This Is Why You Want To Change Your Hair During Quarantine

Perhaps one of the most noticeable aspects of corona culture has been everyone's desire to try something new while staying safe (and stuck) at home. New recipes, new hobbies like gardening and chicken-farming, new babies (oh wait, not quite yet), and a whole raft of offbeat new products like, umm, burrito-themed makeup kits? (OK, millennial.)

And, of course, everybody's seemingly got a whole new quarantine look. While many of us are opting for a low-maintenance, not-leaving-the-house-anyway style involving sweatpants and messy hair (Rachael Ray is our celebrity spokesperson), others are opting for more dramatic changes in appearance, a la Sex and the City's Chris Noth and his new chrome dome. While not everyone is opting to go completely hair-free, a change in color may well be in the works. 

Some celebs like Pink and Ariana Grande are ditching the dyes and styling products, but others, like Hilary Duff, are opting for more of an Easter egg effect with brightly-colored locks. Seems like plenty of us less famous folks are also opting for DIY dye jobs since hair dye was one of the items that saw a surge in sales due to panic-buying in those early pandemic days. As to why we're suddenly going hair-crazy, science (well, social science) has an answer for that.
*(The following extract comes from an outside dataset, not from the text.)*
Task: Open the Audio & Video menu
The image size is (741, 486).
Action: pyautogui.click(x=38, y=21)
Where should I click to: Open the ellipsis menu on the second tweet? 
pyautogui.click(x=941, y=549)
The psychological reason behind a change in hairstyle

Elite Daily notes that new hairstyles symbolizes change — hence the whole post-breakup new 'do cliché. Behavioral scientist Clarissa Silva explains: "When we cut our hair for the purposes of change, psychologically, we are experiencing a rebirth," and calls the act of cutting (or, presumably dyeing) your hair as being symbolic of hope that you can heal from past hurt and attract new circumstances. Well, yeah, kinda got a pandemic going on here — new circumstances are definitely in order.
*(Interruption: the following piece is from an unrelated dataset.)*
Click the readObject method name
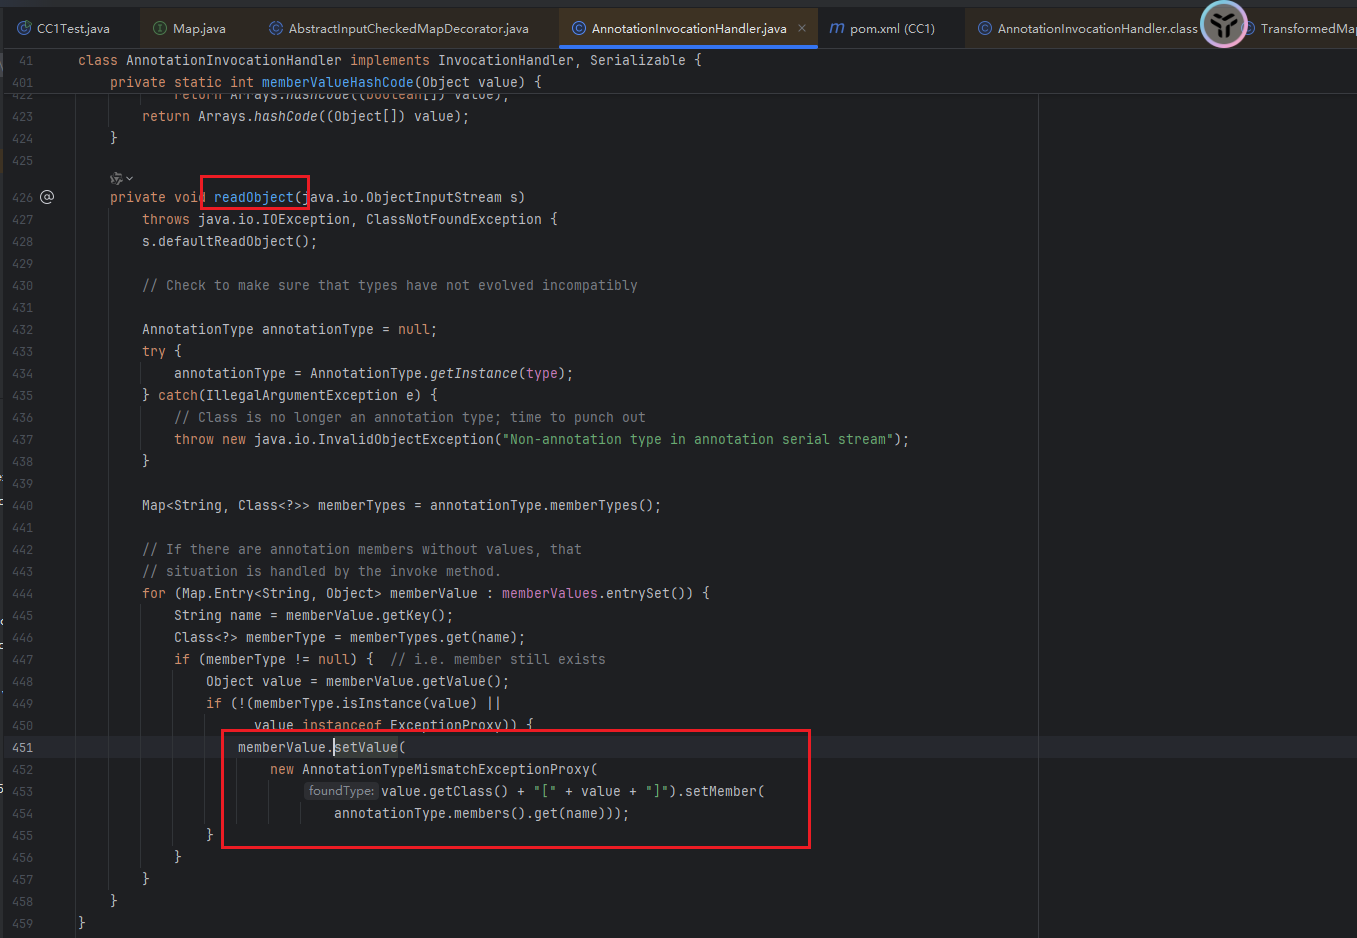The image size is (1357, 938). pyautogui.click(x=254, y=197)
Popsugar also examined the phenomenon of everyone's need for a change in hairstyle, and they, too, called in experts to put in their two dollars' worth (adjusted for inflation). Clinical psychologist Morgan Francis, LPC, walks us through the thought process that may lie behind a sudden urge to snip: "With everything being so out of control and so uncertain, this is something I can control, I can control how I want my hair to look." 

Clinical psychologist Dr. Christie Ferrari agrees that "Cutting our hair or changing our physical appearance...can be seen as a common reaction to a stressful event," since not only does it allow us to exert control, but it may also be seen as a way we can grow through adversity and come out of the quarantine looking even better than we did before... or not. But what the hey, it's not like you've got anywhere to go 'til the hair salons open again, so go ahead and experiment.